About this task:
Every line from the one bearing "Task: Click the チェック column header" through the last line of the records below is to be output exactly, and no other line; leave out the pictures.
++++++
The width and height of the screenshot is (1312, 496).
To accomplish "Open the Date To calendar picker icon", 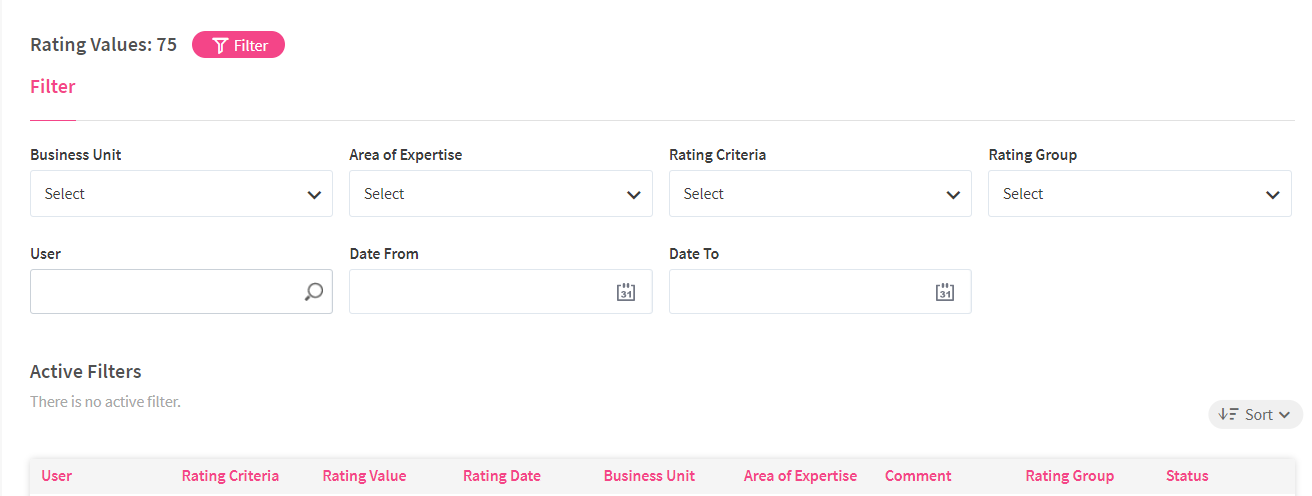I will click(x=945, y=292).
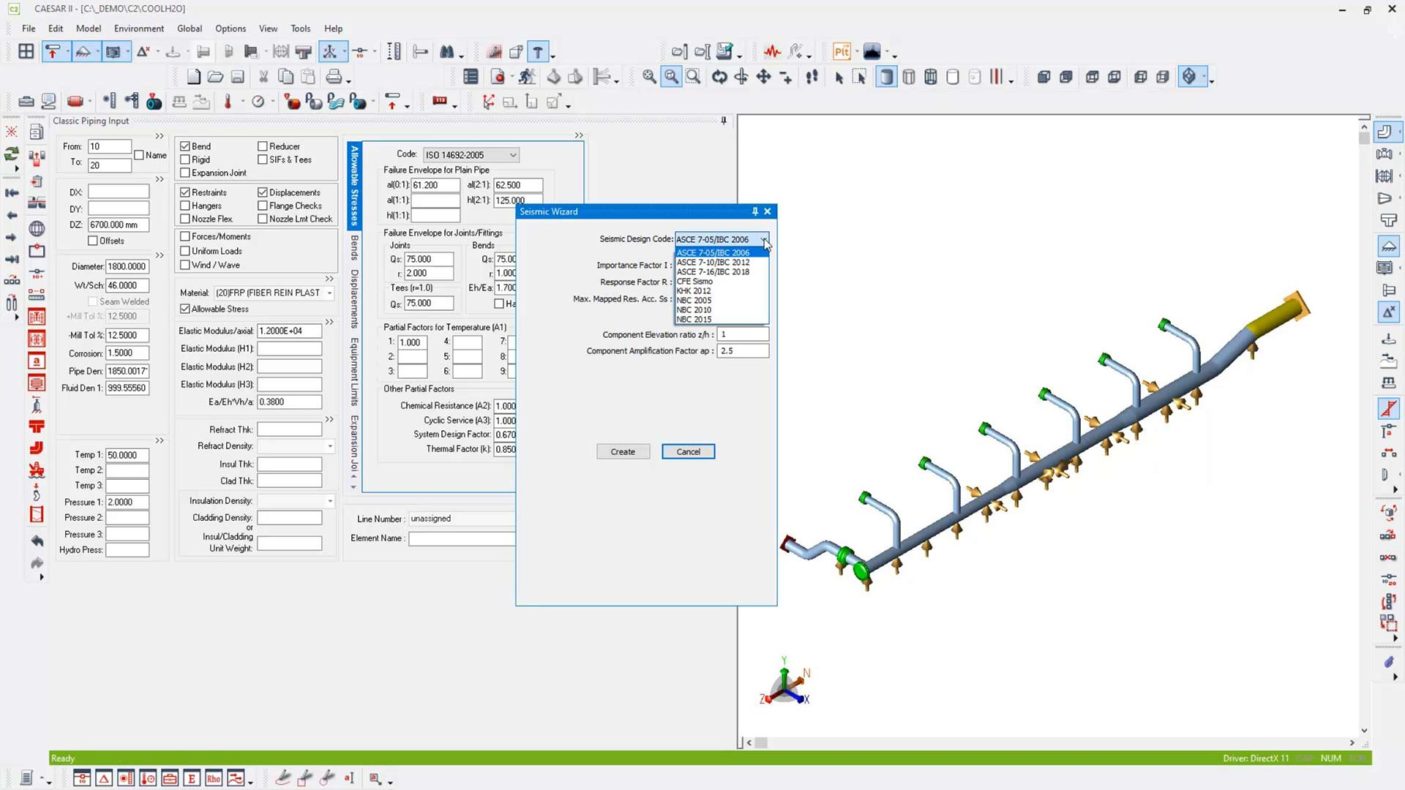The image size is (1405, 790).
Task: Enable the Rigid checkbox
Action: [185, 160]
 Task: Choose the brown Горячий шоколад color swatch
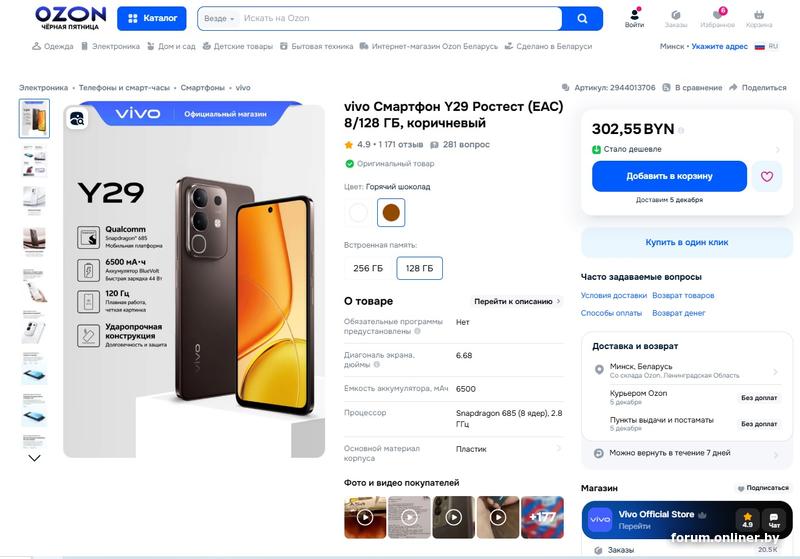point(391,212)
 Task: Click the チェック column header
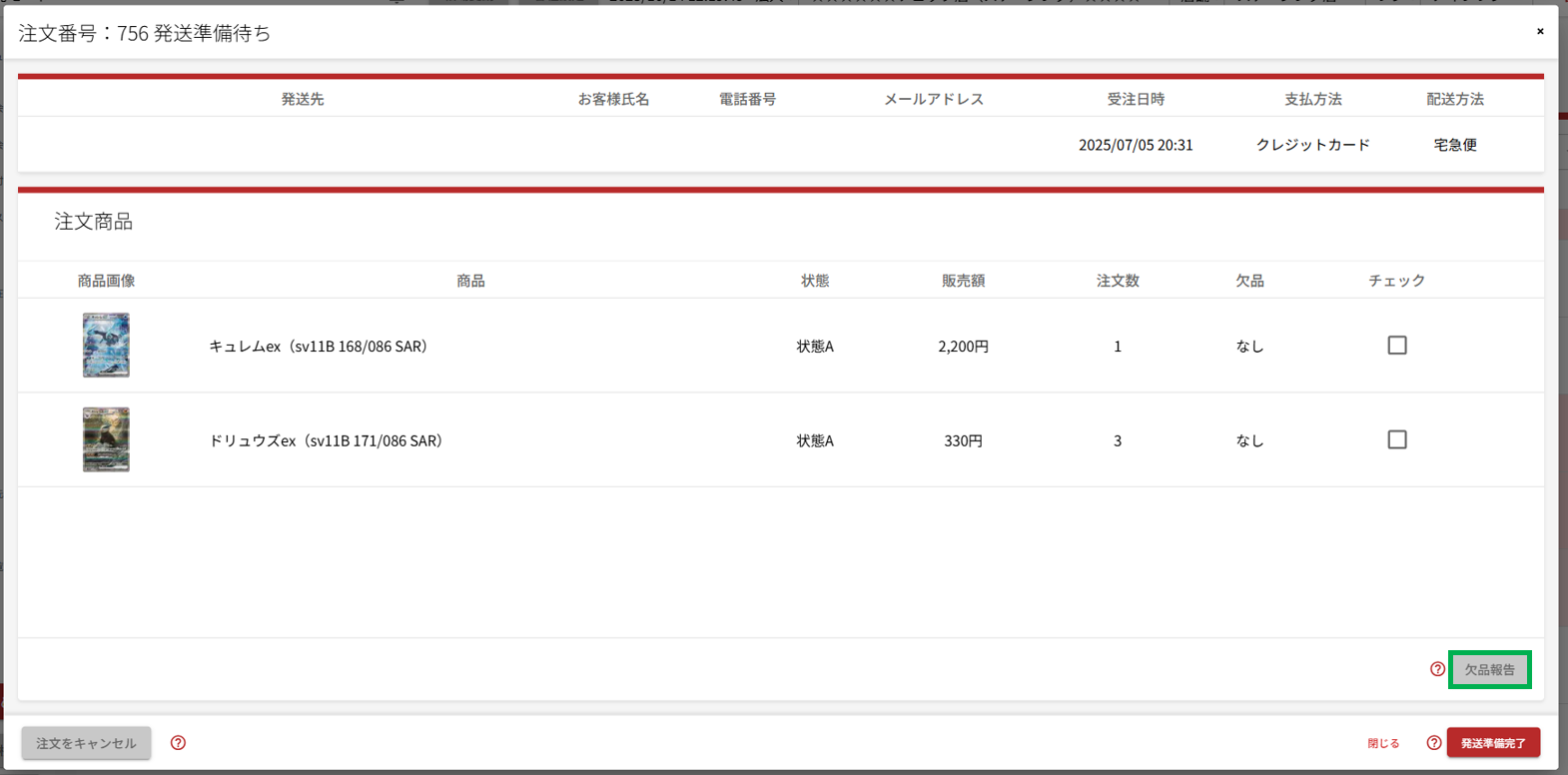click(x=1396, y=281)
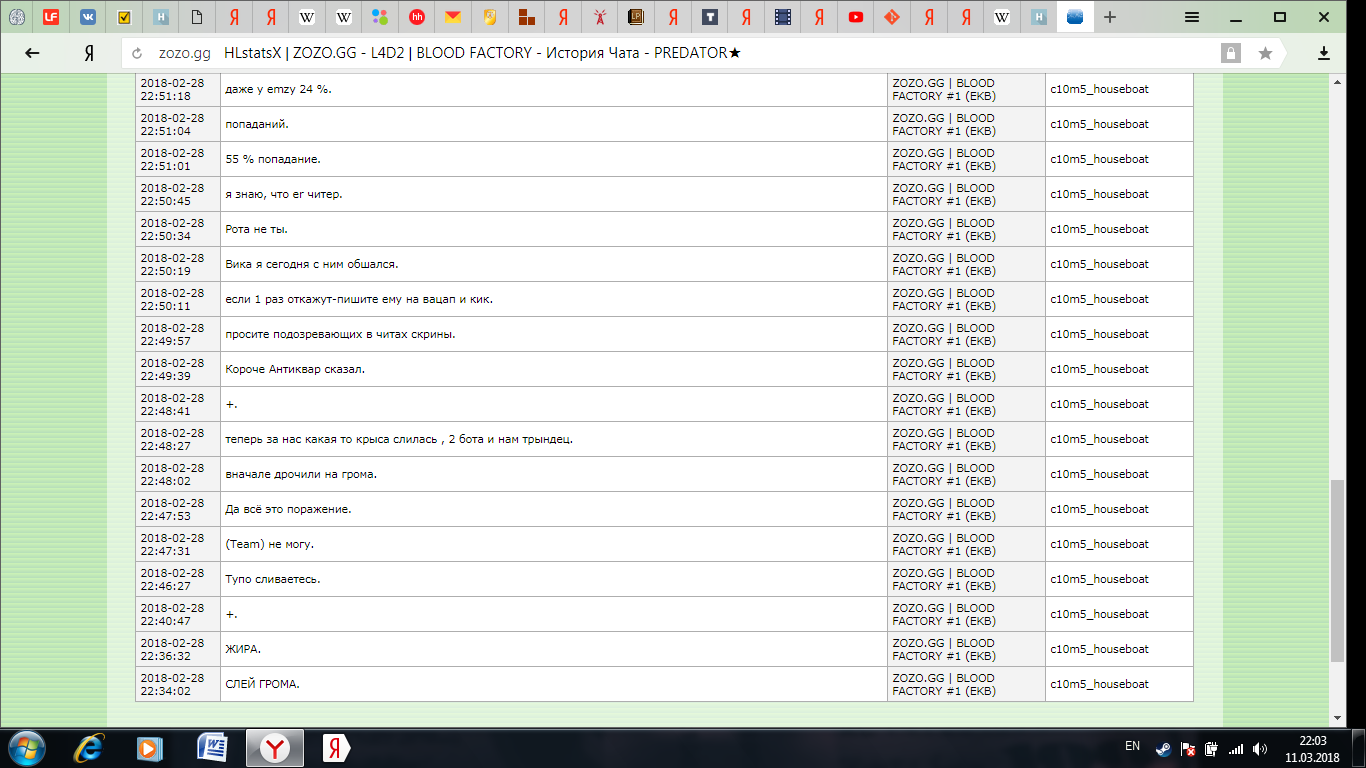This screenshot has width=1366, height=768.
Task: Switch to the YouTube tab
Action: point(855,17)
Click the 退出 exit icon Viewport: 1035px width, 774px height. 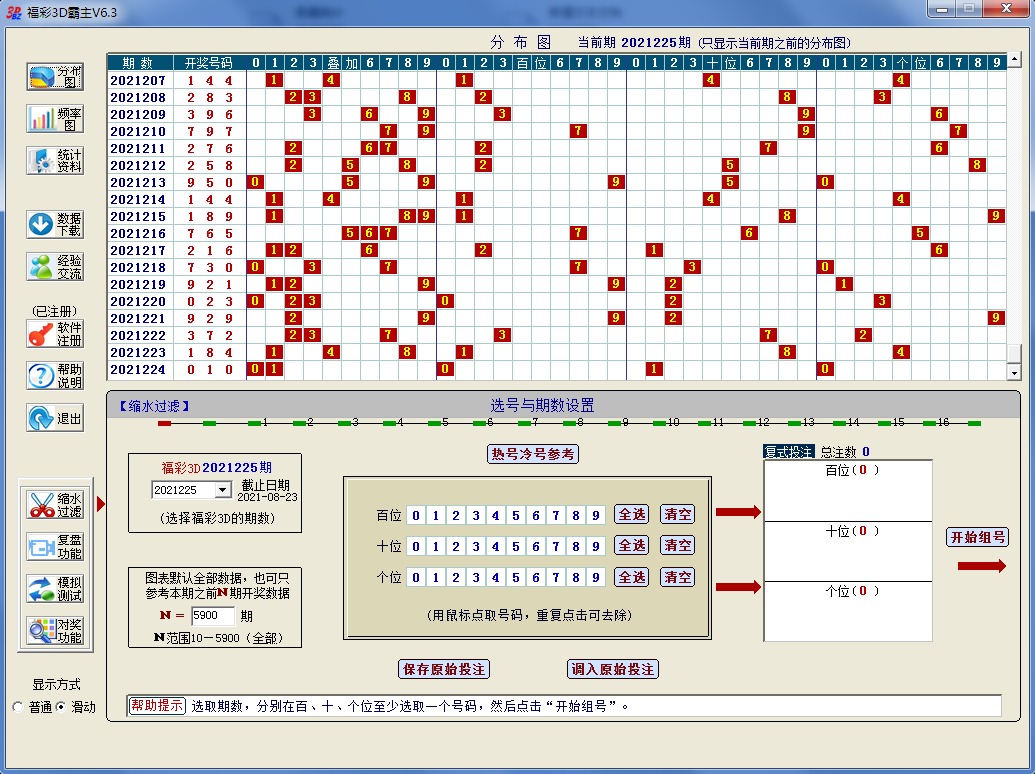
++++++
Result:
 Task: Click the チェック column header
click(x=1396, y=281)
This screenshot has width=1366, height=768.
Task: Switch to the YouTube tab
Action: point(855,17)
Click the 退出 exit icon Viewport: 1035px width, 774px height. 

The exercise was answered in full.